Source:

The liquidity pool is a pool of Kraken’s funds set aside to support our Equity Protection Process to increase book liquidations & assignments before an unwind occurs.
How is it funded?
We fund the liquidity pool using a portion of Kraken’s revenue. We reserve the right to determine in our sole discretion when and the amount of funds used for the benefit of users’ trading experience and market stability. We may also discontinue the liquidity pool at any time.
When is the Derivatives liquidity pool applied?
While we retain discretion on when to apply the funds from the pool, our approach will generally be as follows:
Assignments - in order to add more stability to the assignment program, the liquidity pool helps to maintain the minimum/maximum profitability for assignment fills. The minimum profitability of an assignment fill is 0.5%, and the maximum will be 2.5%. This benefits assignment program liquidity providers.
Covered liquidations - Before an unwind occurs, the liquidity pool may be used to cover the difference between the zero-equity price and the best bid or ask in the order book. A covered liquidation fill in the order book that would otherwise be below the zero-equity price will instead be offset by any available funds in the pool in order to bring the balance up to zero. This benefits the platform and the counterparty by preventing an unwind.
How does it work?
Assignment
Client B has a 20 ETH position in the PF_ETHUSD contract that has been liquidated, and 5 ETH of the position could not be liquidated in the order book. Let’s say the mark price for PF_ETHUSD is 2,000 and the zero-equity price for the position is 1,995, meaning that the profit for the assignment would be 0.025%, below the minimum profitability for the assignment.
In order to meet the minimum profitability of 1% for the liquidity provider, the liquidity pool would be used to cover the shortfall.
Client C, who is an assignment program liquidity provider, would see the fill price for their 5 ETH assignment fill as 1,980, resulting in 1% of profitability. The pool would be debited the shortfall amount of the position, which in this case would be 75 USD (15 USD * 5 ETH).

To-do list:
1 - According to the liquidity pool text, where does the money for the pool come from?
2 - Write the next part of the liquidity pool text, picking up after its last sentence.
The lines have no connection to the liquidity pool text.

Material provided:

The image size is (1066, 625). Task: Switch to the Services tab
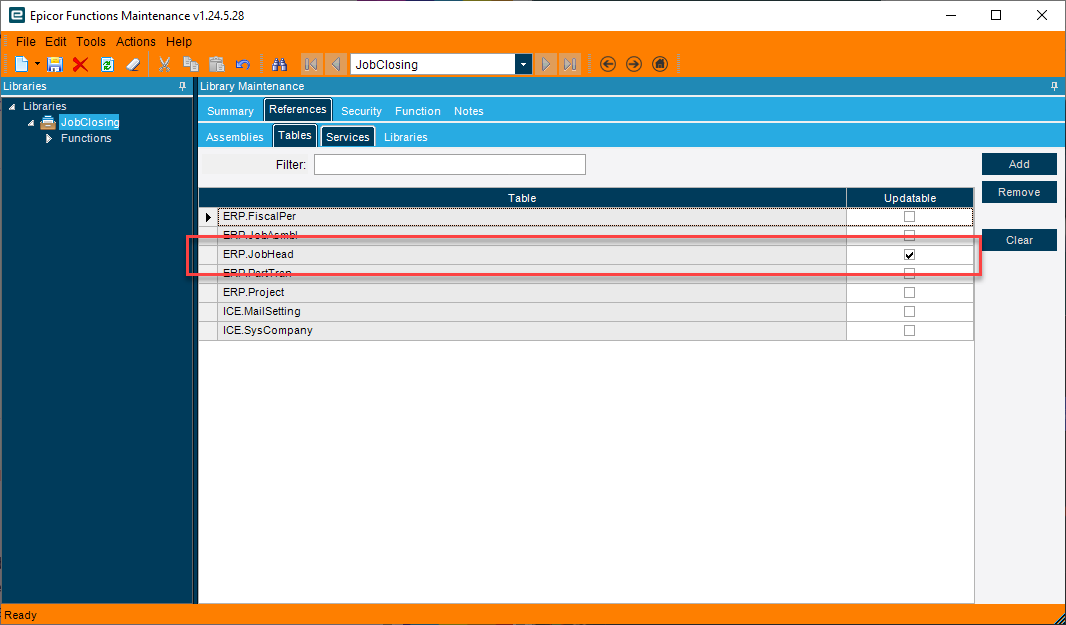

Results for each task:
1 - Kraken funds the pool using a portion of its revenue.

2 -
Covered liquidations
Using the previous example, let’s say that the Assignment Program could only fill 4 of the 5 PF_ETHUSD position and there was still 1 remaining. Let’s further assume that the best bid in the order book is 1,970, meaning that Client B would have a balance of -25 USD if filled at that price.
Instead of unwinding the position, the remaining 1 ETH would be liquidated in the order book at the best bid of 1,970, and the pool would be debited 25 USD.
What happens to assignments and unwinds if the liquidity pool has been temporarily exhausted?
Assignments - If there are no funds available in the pool at the time of the assignment, then the fill price will default to the zero-equity price.
Unwinds - If there are no funds available in the pool and no assignment program liquidity, then the remaining position will be unwound as documented in the Equity Protection Process.
Do I have to register to benefit from the Derivatives liquidity pool?
No, the Derivatives liquidity pool is not intended to be an individual benefit, but to be used generally to benefit all traders by providing a better trading experience and greater market stability. We intend to use the funds to support our Equity Protection Process for trades of USD linear derivatives.
Is the Derivatives liquidity pool available for all contracts?
The funds in the liquidity pool will only be used for USD Linear derivatives (multi-collateral); they will not be used for Inverse derivatives. See the USD Linear contract specifications for detail on available contracts.